With her husband, the late Sterling "Sheriff" Fowble, she was an integral part of an East Baltimore-based sandlot organization that produced one Hall of Famer among at least a dozen other major league baseball players since its beginning in 1946.
"I always said the best thing we did was we kept 18 boys out of trouble for four months of the year," Mrs. Fowble said in a 1995 Sun interview.
Her telephone answering machine featured a man singing "Take Me out to the Ballgame." Callers were told that the Fowbles of Highlandtown would get back to them "when we get back to home plate!"
"Virginia was one of a kind. There was no more willing helper to be found anywhere," said Sen. Barbara A. Mikulski, a friend for many years. "Her sunny disposition and lack of pretension were always refreshing."
The former Virginia Elizabeth Karow was born and lived nearly all of her life in a two-story rowhouse on South East Avenue, which she left five years ago because of declining health.
A 1935 Eastern High School graduate, she earned a degree at what was then Western Maryland College, where she played field hockey and softball. While at college, she met Mr. Fowble, who went on to play outfield for a Boston Red Sox farm team in the Piedmont League. They married in 1940. Her husband died in 1991.
While her husband began a 42-year career as a Bethlehem Steel accountant - later, he was also a scout for the New York Mets and Cincinnati Reds - Mrs. Fowble was a substitute teacher at Patterson Park High School from 1946 to 1954 and became its physical education teacher.
After earning a master's degree from the Johns Hopkins University, she became the City College librarian from 1967 to 1970, then a library and education specialist in the Baltimore school system until she retired in 1980.

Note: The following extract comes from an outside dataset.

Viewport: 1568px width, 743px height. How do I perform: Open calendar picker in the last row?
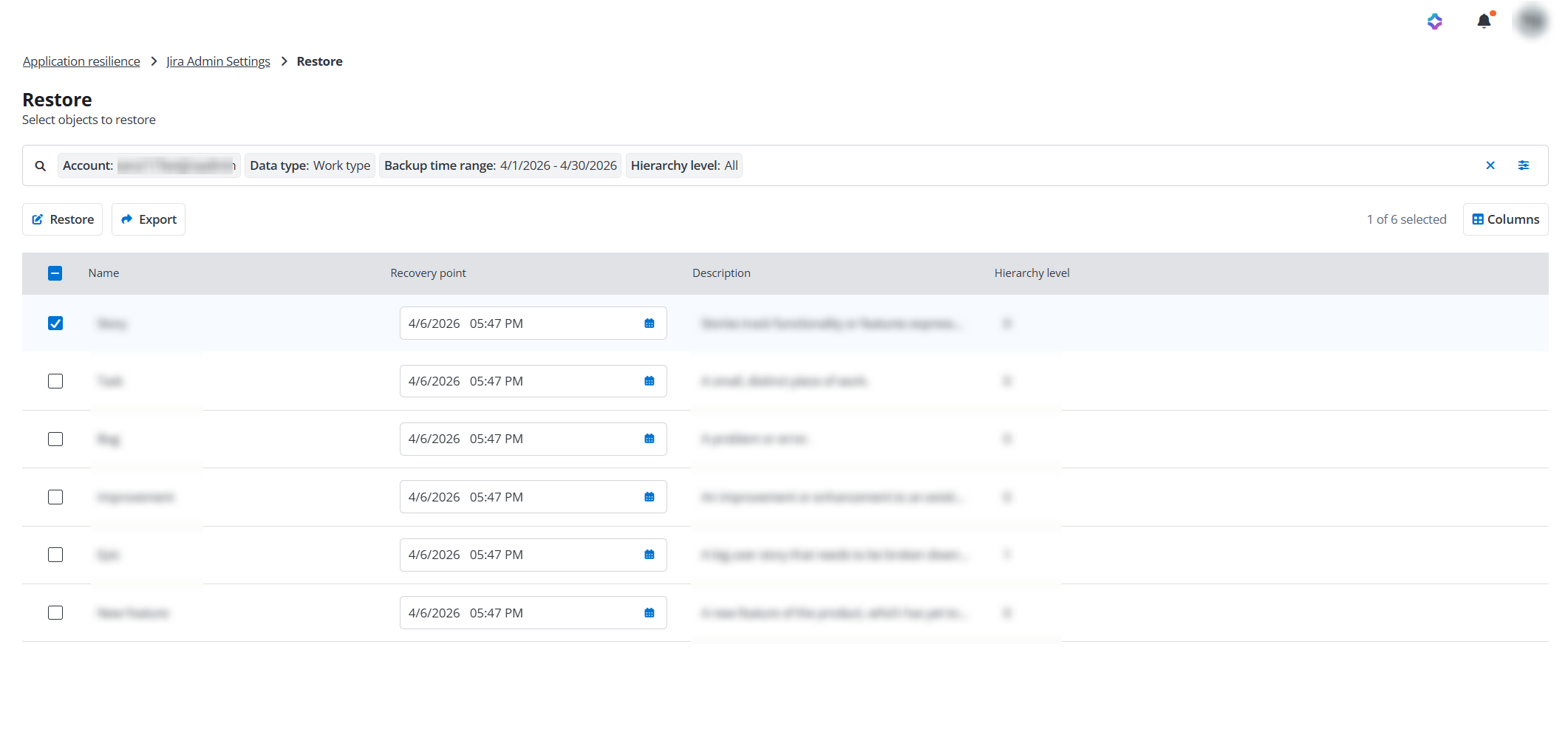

Mr. Fowble was playing for a Sparrows Point team in 1946 when East Baltimore teens asked him to be their coach.
"She talked her husband into it. She was the catalyst," William Pfeifer, captain of the first Fowble team and now retired principal of Overlea High School, said yesterday. "She and her husband had no children of their own, and she became a mother to all us boys. She taught us to be polite, dress well, work with the other kids. She encouraged the academics."

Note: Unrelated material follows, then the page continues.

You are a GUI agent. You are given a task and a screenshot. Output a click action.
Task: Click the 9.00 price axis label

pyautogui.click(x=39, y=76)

Her husband fielded his first sandlot team in 1946 at Field No. 1 in Patterson Park. High's Ice Cream was the sponsor. Mrs. Fowble, known as Miss Virginia, kept score, tended the skinned knees, took the team picture and made sure the 14- and 15-year-olds showed her their report cards. The team went 38-5 in its first two seasons, The Sun's 1995 story said.
Over the years, Fowble teams had various sponsors. Their players who reached the majors included Al Kaline, who began his Hall of Fame career as a Detroit Tigers outfielder straight out of Southern High, Dave Boswell, Phil Linz, Jim Spencer, Tim Nordbrook, Ron Swoboda and Moose Haas.

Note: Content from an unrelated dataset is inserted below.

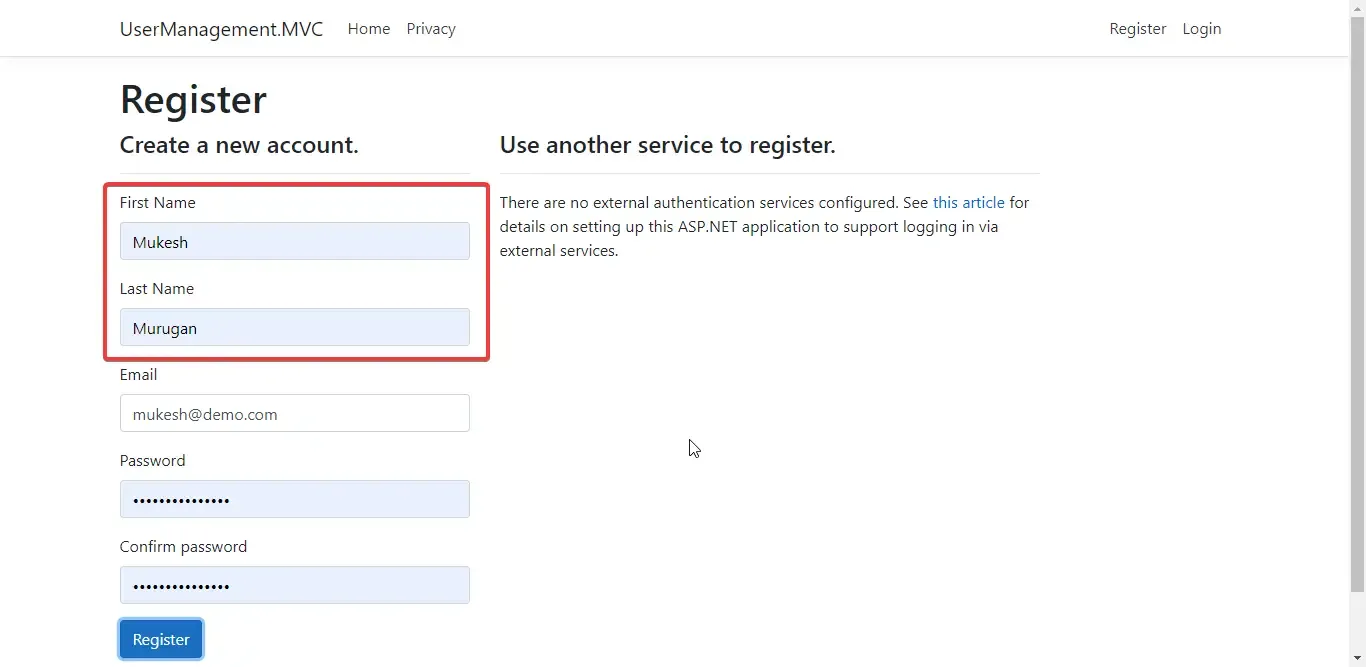Screen dimensions: 1366x667
Task: Navigate to the Register page link
Action: [1137, 29]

In 1977, their team - then known as Highland Federal - played Putty Hill. As its scorekeeper, she had penciled in a player for the opposing team named Cal Ripken, who went 1-for-2.
"He was a tall, unremarkable player. Who could have known?" she said in the 1995 interview after being honored at a banquet.
"Miss Virginia, dressed in white and pinned with a corsage, tries to sit still at the head table," the Sun account said. "She keeps standing to direct the photography. The boys need their pictures taken with the likes of Linz and Swoboda, so the photographer keeps watching for Miss Virginia's cues. She makes sure these moments are also preserved. Nothing should be lost."
"This whole night," she said, "has been a gift to me."
A memorial service will be held at 2 p.m. Saturday at Grace United Methodist Church, 5407 N. Charles St., where she was a member.
Mrs. Fowble is survived by nieces, nephews and cousins.